start

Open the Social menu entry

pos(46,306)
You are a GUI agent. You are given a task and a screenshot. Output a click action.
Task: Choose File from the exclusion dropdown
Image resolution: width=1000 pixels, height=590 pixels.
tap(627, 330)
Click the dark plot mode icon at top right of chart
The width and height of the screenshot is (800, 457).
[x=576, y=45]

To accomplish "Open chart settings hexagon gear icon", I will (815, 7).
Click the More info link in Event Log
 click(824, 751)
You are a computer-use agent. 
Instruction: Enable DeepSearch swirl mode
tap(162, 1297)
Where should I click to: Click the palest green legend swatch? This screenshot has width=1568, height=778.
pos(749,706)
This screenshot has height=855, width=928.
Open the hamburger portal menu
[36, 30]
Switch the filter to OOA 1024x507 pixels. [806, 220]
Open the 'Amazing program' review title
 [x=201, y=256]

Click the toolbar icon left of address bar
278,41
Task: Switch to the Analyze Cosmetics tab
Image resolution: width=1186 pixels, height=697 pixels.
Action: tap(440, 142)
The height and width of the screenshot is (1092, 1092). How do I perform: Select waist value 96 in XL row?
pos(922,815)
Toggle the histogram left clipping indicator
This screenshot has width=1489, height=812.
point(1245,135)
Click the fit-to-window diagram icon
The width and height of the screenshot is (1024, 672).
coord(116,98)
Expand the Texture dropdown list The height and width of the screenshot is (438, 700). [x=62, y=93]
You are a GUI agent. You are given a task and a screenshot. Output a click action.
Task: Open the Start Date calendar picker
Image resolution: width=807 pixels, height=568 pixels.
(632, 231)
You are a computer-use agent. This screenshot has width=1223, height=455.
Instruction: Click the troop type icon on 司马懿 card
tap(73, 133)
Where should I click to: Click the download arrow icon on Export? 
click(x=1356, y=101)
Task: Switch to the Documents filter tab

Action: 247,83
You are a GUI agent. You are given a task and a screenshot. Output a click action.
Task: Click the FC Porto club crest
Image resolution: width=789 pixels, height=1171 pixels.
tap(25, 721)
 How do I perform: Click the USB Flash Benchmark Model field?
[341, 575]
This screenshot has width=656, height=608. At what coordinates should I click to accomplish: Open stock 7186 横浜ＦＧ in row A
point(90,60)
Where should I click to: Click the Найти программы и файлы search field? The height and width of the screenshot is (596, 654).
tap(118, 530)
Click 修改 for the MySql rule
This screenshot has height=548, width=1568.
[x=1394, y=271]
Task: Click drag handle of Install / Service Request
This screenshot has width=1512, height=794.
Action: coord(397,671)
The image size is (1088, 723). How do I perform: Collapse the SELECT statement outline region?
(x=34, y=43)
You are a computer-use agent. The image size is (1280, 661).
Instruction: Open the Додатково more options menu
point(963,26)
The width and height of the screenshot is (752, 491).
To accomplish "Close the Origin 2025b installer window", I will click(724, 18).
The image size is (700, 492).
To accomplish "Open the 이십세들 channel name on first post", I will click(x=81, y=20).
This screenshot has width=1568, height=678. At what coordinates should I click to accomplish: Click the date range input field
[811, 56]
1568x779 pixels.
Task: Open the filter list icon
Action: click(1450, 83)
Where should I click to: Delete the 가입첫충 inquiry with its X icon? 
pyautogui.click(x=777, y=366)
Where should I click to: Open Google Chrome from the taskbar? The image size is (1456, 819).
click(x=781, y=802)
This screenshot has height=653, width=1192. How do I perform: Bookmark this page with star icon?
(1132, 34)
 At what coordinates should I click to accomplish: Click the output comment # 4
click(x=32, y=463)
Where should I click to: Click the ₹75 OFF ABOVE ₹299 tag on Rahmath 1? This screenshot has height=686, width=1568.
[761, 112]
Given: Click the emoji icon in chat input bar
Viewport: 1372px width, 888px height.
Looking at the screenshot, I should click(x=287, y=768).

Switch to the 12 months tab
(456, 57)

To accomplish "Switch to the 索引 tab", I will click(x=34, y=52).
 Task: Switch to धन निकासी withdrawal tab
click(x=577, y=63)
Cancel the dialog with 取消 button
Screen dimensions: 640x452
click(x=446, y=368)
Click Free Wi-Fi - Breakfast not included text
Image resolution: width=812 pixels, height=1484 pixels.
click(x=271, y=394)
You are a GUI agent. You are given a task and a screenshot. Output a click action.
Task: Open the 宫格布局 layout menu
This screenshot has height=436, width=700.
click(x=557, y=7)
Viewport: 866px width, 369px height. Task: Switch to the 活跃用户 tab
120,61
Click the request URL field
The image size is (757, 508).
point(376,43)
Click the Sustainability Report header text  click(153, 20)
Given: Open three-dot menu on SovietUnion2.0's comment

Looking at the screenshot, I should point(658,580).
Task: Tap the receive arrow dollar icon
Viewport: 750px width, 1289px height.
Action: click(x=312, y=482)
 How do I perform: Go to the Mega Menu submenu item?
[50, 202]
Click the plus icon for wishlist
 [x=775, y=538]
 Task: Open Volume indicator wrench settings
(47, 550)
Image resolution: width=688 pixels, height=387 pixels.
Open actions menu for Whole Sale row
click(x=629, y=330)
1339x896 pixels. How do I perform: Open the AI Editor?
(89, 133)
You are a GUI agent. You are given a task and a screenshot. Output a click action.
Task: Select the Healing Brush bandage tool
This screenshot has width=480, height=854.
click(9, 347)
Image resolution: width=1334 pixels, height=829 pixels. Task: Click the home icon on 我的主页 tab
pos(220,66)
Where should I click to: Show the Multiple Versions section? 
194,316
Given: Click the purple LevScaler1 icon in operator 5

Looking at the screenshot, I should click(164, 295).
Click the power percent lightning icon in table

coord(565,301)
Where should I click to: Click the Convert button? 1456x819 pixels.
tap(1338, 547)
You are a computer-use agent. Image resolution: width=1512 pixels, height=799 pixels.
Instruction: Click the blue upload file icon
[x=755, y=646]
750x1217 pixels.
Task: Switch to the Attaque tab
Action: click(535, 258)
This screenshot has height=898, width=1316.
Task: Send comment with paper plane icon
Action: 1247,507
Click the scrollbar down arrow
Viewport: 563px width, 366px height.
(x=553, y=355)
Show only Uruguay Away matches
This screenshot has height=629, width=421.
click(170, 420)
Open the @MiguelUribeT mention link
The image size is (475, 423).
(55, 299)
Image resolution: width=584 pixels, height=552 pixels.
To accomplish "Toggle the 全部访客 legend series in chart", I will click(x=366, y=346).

end

> _Exercise prompt_
Find every line in the data above that contains the word "indicator" and copy each of those lines. Case counts.

> _Finished task_
Toggle the histogram left clipping indicator
 Task: Open Volume indicator wrench settings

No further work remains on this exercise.